DOCUMENT SEGMENT ▸
+++
Children have restart classifications: permanent (always restart), transient (restart on abnormal exit), or temporary (never restart). Each child has a restart budget (max restarts within a time window); exceeding it escalates the failure to the parent supervisor.

Supervision tree
supervisor AppSupervisor {
    child logger: Logger
        restart(permanent);
    child cache: CacheActor
        restart(permanent)
        budget(5, 60s)
        strategy(one_for_one);
    child worker: WorkerActor
        restart(transient);
}

The init() block

Actors can define an init() block that runs once when the actor starts (or restarts). Use it for initialization logic that depends on actor fields — computing derived state, logging startup, or establishing connections.

init() lifecycle hook
actor Counter {
    let value: Int;
    init() {
        println(f"Counter started at {value}");
        value += 10;
        println(f"Counter computed {value}");
    }
    receive fn tick() {
        value += 1;
        println(value);
    }
}

Accessing supervised children

Use supervisor_child(supervisor, index) to get a typed reference to a child actor managed by a supervisor. After a crash and restart, call it again to get the fresh reference.
+++
TO DO ▸
1. In the actor supervision text, what happens when a child exceeds its restart budget?
2. Summarize the actor supervision text in two sentences.

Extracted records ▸
+++
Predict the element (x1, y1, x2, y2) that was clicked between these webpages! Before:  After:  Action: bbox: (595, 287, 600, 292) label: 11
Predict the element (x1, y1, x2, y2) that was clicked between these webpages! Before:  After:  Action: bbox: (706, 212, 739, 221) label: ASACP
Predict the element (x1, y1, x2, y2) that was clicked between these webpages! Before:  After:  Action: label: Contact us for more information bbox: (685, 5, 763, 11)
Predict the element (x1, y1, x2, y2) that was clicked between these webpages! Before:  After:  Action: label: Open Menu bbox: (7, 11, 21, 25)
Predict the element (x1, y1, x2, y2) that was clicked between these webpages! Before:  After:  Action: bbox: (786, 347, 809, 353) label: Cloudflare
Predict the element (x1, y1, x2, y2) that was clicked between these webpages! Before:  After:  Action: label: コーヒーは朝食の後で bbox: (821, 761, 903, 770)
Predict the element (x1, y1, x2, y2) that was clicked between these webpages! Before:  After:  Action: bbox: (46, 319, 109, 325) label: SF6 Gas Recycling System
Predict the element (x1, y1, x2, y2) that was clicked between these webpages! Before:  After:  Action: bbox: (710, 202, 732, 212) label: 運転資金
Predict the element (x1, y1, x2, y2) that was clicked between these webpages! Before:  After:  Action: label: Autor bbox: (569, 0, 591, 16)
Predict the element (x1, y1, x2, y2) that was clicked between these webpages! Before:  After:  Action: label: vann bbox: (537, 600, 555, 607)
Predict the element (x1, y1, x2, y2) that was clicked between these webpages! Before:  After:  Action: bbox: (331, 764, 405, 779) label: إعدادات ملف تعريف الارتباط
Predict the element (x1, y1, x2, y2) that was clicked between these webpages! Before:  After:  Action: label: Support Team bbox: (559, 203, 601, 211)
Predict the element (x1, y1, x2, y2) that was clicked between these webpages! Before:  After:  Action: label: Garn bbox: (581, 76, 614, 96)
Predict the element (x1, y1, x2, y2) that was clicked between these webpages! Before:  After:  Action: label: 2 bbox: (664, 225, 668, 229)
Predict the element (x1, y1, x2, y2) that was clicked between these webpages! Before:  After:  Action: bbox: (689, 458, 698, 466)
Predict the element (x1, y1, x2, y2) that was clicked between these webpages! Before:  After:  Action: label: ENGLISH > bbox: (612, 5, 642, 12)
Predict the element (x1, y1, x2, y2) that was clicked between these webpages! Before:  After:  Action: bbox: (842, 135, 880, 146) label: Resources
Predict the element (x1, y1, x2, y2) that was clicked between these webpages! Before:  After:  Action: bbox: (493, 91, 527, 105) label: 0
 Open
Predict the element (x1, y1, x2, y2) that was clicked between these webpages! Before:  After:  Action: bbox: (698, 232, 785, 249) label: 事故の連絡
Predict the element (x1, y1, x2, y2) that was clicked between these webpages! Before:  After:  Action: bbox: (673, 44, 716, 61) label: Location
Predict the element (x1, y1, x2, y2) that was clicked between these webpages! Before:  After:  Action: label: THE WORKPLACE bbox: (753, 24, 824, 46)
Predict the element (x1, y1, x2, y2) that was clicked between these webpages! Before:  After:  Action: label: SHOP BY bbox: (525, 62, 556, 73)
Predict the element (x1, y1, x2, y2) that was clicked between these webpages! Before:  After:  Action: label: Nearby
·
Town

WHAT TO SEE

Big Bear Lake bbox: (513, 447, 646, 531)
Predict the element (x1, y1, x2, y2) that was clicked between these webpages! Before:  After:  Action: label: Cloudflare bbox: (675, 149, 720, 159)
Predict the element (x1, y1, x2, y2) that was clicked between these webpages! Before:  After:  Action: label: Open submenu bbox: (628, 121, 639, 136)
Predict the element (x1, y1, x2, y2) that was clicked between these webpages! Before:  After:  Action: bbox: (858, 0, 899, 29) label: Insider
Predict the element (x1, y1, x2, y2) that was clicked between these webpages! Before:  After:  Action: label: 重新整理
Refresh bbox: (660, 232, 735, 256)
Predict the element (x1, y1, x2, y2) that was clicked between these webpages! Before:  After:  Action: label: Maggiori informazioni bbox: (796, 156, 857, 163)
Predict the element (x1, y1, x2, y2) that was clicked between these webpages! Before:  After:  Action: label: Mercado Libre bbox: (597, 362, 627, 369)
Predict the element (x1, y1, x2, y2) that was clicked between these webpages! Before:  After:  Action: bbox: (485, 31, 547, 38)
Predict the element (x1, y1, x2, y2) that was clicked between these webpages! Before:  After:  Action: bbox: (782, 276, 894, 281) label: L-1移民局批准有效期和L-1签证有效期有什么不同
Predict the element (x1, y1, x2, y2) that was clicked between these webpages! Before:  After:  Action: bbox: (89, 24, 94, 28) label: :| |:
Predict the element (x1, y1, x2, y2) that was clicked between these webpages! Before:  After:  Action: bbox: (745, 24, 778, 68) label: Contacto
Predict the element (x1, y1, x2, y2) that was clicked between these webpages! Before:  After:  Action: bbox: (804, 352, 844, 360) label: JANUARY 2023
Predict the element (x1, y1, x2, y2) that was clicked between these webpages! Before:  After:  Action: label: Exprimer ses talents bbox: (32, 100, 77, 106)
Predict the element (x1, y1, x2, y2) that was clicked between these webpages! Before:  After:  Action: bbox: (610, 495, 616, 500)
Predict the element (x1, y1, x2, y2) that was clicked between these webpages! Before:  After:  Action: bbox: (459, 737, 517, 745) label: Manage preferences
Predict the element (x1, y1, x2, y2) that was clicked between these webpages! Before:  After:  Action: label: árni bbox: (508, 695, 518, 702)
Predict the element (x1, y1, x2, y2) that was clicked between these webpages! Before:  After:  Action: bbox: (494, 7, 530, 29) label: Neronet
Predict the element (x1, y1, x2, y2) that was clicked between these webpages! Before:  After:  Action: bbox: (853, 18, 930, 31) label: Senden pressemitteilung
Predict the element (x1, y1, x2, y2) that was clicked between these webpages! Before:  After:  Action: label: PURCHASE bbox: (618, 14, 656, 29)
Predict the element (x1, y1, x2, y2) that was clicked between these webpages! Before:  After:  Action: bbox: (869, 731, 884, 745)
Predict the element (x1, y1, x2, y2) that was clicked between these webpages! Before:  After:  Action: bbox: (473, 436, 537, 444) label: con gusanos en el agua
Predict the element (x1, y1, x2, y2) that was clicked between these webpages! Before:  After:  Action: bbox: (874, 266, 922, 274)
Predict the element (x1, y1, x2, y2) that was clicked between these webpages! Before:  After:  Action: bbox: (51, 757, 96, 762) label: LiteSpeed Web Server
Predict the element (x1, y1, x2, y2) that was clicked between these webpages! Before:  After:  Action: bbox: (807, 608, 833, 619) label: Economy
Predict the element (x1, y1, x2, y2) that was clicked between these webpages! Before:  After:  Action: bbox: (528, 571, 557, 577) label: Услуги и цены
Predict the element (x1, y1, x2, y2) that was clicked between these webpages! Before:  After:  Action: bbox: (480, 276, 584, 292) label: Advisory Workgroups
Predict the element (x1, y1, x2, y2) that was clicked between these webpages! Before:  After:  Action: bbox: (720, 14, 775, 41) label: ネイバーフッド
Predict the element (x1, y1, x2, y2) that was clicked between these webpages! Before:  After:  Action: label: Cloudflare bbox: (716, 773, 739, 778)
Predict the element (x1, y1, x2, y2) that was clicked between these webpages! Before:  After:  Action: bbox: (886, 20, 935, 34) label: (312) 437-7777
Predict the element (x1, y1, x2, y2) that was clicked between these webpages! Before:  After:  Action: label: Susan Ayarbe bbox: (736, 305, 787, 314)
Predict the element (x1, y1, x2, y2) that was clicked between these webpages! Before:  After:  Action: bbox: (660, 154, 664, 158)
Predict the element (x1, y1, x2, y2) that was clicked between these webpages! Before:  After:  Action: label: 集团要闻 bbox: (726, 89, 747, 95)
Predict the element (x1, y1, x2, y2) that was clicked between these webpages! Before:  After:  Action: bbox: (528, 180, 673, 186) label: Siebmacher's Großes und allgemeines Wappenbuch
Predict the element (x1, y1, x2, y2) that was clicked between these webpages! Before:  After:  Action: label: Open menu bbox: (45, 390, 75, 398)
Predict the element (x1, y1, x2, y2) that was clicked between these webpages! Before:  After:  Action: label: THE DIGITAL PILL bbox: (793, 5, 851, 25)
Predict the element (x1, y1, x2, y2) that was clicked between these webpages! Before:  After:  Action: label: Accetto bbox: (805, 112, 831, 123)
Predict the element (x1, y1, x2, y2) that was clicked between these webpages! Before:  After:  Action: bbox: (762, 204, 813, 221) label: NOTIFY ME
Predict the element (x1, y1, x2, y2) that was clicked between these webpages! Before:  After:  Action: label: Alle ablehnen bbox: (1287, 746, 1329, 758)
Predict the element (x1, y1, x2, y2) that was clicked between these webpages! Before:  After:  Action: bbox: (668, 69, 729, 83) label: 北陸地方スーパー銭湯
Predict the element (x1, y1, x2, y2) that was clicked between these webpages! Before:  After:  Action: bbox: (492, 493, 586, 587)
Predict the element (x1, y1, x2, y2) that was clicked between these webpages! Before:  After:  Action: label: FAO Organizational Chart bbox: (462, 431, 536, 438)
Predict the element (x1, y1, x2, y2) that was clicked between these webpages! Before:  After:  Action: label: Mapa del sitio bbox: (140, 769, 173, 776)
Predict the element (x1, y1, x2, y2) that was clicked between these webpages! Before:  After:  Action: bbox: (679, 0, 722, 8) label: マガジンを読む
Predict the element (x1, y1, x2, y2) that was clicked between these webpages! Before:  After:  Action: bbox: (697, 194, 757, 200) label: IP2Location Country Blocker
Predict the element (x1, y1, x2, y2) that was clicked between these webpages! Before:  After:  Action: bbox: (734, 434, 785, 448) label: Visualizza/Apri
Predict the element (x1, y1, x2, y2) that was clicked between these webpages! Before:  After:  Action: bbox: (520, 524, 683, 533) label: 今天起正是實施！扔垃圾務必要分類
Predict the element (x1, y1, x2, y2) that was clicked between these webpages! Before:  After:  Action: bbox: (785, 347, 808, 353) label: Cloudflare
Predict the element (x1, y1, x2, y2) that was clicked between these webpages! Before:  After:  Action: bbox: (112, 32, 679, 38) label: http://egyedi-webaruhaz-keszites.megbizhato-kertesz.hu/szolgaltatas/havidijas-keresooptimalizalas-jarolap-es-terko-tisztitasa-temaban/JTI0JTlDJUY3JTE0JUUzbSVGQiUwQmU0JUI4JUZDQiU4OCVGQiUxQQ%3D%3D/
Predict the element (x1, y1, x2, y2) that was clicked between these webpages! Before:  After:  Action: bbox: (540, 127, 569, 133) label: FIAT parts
+++
WRITTEN RESPONSES ▸
1. The failure is escalated to the parent supervisor.

2. Supervised children are classified as permanent, transient, or temporary for restarts, and each has a restart budget whose overrun escalates the failure to the parent supervisor. Actors can define an init() block that runs once on start or restart, and supervisor_child(supervisor, index) returns a typed reference to a child, which must be called again after a crash and restart.